Jesus did not advocate the worship of such objects. Jesus used Biblical imagery to teach spiritual truths. Biblical Christians view the Bible as primarily instructive. Consider how the New Testament authors, including of course Jesus Himself, make use of allegory in teaching. Consider how they allegorize Old Testament events and propositional truths to derive New Testament applications. For example Paul says, "it is written in the law of Moses, 'You shall not muzzle an ox while it treads out the grain.' Is it for the oxen that God cares,  or does he say it assuredly for our sake? Yes, it was written for our sake, because he who plows ought to plow in hope, and he who threshes in hope should partake of his hope."  He uses this allegory to give instruction concerning Christian ministers getting paid for their services. I don't sense that he wants Christians to make an icon of this and bow down and worship the icon. Do you? Read the New Testament and then try to tell me that it's not the meaning which is relevant, not the teaching, but the symbols. This proposition of Orthodox Christianity is simply bogus.


Red Herrings

In his obsession over the worship of icons Gregg tries to portray Protestants as gnostics as he says, "In Protestantism matter is not at all Spirit-bearing but opposed to Spirit, which is a gnosticizing attitude. Matter does not possess the capacity to express and manifest the glorious and spiritual presence of God in Protestant thinking." What does that really mean? After all he could just as easily have accused Jesus of having a gnosticizing attitude when the Lord said, "It is the spirit who gives life. The flesh profits nothing. The words that I speak to you are spirit, and are life." John 6:63

I don't think I would necessarily write this off as his ignorance concerning the distinction between Protestant theology and gnosticism. A gnostic may deny that Jesus Christ came in the flesh. Protestants don't deny that Jesus came in the flesh. And we boldly stand by the Bible and proclaim that as Christians our physical body is the temple of the Holy Spirit, 1Cor 6:19, and therefore we avoid sexual immorality, just as the context of 1Cor 6 indicates. While a gnostic may justify sexual immorality as insiginificant to God as it involves the flesh. And as for his allusion to the Jesus Seminar being a fruit of Protestantism again there is no more correlation than gnosticism being a fruit of Jesus' teachings. Why the red herrings?

He calls upon an orthodox author to say  “We confess and proclaim our salvation in word and images” writes Leonid Ouspensky (‘Theology of the Icon’, vol. I,  p. 152), as if Evangelicals like myself don't confess our salvation in word and images. If you print out my web site I've written about 3000 pages of information confessing and proclaiming Biblical truths and applications.

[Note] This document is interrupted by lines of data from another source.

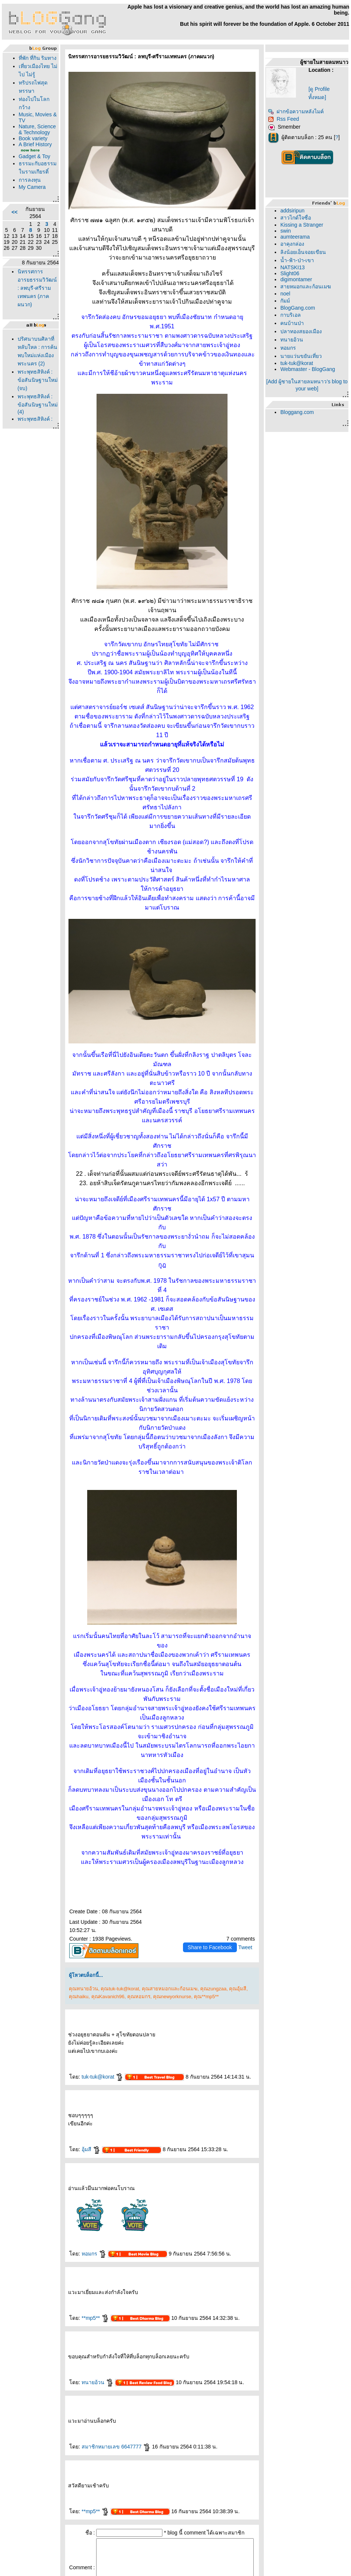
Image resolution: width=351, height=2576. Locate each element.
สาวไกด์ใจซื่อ (298, 218)
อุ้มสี (79, 2009)
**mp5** (83, 2178)
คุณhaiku (67, 1856)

Don't I also make uses of imagery? Consider my page on Becoming a Christian. Read it and then tell me I don't uses words and images to express and proclaim salvation.

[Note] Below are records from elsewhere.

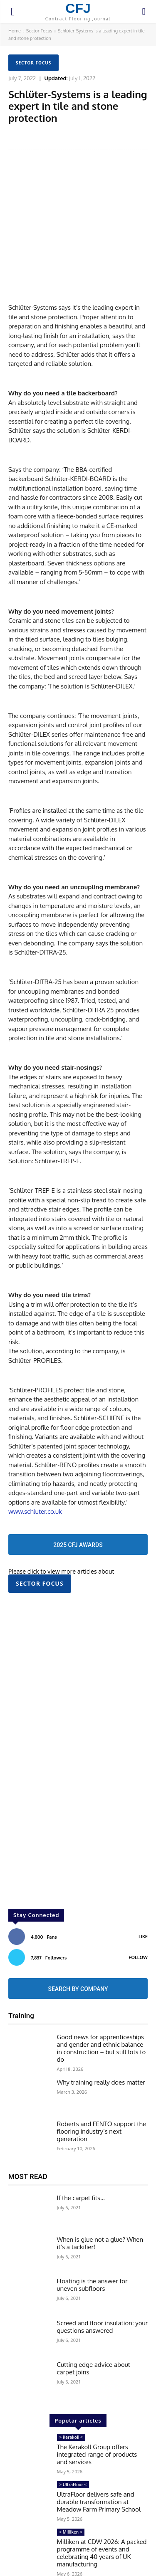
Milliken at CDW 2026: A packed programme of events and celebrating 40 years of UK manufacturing (102, 2506)
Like (143, 1890)
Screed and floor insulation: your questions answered (102, 2280)
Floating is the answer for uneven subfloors (92, 2238)
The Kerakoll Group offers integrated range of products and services (97, 2407)
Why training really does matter (101, 2036)
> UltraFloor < (73, 2438)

But of course he knows that. Therefore what he really is referring to by "images" is the worship of Orthodox icons and "words" are the words of his post-Biblical Orthodox elite. The Orthodox obsess over images, icons, ceremony, rituals, clothes, titles, human traditions, which Evangelicals obsess over the meaning of the Bible, its ideas, its applications. We worship Christ of the Bible - ALONE. Not icons.